Peer Group: The peer group within Fitch's portfolio is limited to Synagro-Baltimore's sludge processing facility (rated 'BBB+' with Stable Outlook). Overall, performance is relatively similar with average and minimum Fitch rating case coverage ratios of approximately 1.7x and 1.6x, respectively. However, Synagro-Philadelphia's leverage is significantly elevated in relation to the Baltimore facility as Baltimore's debt matures at the end of next year.

RATING SENSITIVITIES

Negative - Operational Performance: Sustained operational performance that results in DSCRs below 1.3x would be inconsistent with the current rating;

Negative - Counterparty Exposure: A significant decline in the credit quality of PWD would pressure the rating;

Positive: A return to original processing forecasts over a sustained period supported by demonstrated operational performance and DSCR metrics would be viewed favorably.

CREDIT UPDATE:

The facility processed 59,700 dry tons in 2014 which is approximately in line with original projections of 60,000 dry tons per annum. Management forecasts the facility will process 60,173 dry tons in 2015 and further expects future operations to not materially deviate from the originally proposed forecast. The facility had previously processed 48,138 dry tons (approximately 20% below forecast due to a shortened operating year) in 2012 and 54,268 dry tons (approximately 10% below forecast) in 2013.

Revenue in 2014 increased 2.6% from 2013 and was 8% above original sponsor forecast. Operating expense in 2014 increased 14% due to some increased sales costs related to pellet transportation via rail. However, this increase is only 7% above original sponsor forecasts, maintaining operating margin. Management expects to resolve the transportation issue within the near term. The 2015 budget forecasts a revenue increase of 1.7% and cost increase of 1%. Fitch estimates DSCRs of 1.71x and 1.76x in 2014 and 2015, respectively.

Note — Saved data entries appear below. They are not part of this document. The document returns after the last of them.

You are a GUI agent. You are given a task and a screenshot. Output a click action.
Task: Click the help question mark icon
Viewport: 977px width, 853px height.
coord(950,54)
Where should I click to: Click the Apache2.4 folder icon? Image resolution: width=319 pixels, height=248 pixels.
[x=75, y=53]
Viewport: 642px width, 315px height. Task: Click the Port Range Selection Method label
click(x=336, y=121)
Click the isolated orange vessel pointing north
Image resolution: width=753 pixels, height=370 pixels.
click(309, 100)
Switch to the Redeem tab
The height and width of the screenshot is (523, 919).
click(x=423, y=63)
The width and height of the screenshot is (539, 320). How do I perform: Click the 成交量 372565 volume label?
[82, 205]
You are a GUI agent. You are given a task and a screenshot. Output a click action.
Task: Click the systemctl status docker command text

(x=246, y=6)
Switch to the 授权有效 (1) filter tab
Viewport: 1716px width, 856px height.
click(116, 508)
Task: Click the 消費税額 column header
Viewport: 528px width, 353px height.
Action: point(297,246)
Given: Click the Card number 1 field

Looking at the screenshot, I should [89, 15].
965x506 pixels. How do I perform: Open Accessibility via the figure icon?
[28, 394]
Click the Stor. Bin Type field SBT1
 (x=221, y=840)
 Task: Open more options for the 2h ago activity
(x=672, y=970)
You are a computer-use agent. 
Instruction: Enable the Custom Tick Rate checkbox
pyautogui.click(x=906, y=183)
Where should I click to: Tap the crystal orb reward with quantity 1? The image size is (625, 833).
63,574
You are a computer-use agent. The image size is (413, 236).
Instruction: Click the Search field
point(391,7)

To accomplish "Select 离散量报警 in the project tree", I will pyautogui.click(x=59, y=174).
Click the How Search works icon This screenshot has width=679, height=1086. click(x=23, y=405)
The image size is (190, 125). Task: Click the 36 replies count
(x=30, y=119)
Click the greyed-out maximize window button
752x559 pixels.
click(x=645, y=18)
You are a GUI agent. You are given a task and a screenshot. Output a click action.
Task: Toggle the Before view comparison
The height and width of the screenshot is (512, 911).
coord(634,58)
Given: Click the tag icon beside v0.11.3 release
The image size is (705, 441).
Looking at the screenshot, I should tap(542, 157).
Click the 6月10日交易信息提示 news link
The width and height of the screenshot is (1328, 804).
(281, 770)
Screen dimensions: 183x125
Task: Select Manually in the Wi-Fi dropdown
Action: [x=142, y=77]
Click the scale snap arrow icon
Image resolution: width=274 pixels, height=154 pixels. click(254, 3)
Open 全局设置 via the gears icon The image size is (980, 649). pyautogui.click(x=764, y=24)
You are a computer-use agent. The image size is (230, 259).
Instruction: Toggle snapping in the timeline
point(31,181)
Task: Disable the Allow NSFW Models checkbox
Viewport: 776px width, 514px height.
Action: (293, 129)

Similar to prior years, Fitch ran various scenarios to test cash flow resiliency. In the Fitch base case, operating revenue and expense were assumed at the 2015 budget level and grown thereafter at 2% and 3%, respectively. Current budget expectations for product sales revenue and associated expense were assumed as well and grown at 3% annually. Capital expense is included in cash flow at the 2014-2015 budget level of \$500k and assumed to increase to \$650k thereafter. Through maturity, the project's DSCRs remain above 1.63x and average 1.84x.

The Fitch rating case assumes an operating stress that escalates expense at 3.5%. In this case, the project's DSCRs remain above 1.60x and average 1.75x. Additionally, Fitch ran a scenario that stresses product sales and increases disposal cost, and a scenario wherein the project receives revenue based on the minimum guaranteed 49,000 dry tons. In the product sales case DSRCs would average 1.62x, while in the minimum revenue case DSCRs would average 1.28x with a minimum of 1.16x.

The bond proceeds were loaned to Philadelphia Project Finance, LLC to finance the construction of a new biosolids processing facility and related improvements to the existing facility in Philadelphia, PA. Substantial completion and city acceptance occurred on Feb. 02, 2012. Originally there was concern of potential exposure to the credit quality of Synagro Technologies Inc. (STI), Synagro's parent; however Synagro was not consolidated in STI's 2013 bankruptcy proceedings, which Fitch views favorably.

SECURITY

The bonds are secured solely by a first and exclusive lien on the trust estate and a leasehold mortgage which pledges all of the borrower's right, title and interest in the project site and project facility and the borrower's rights as lessor under the facility lease and various contract rights associated with the project facility.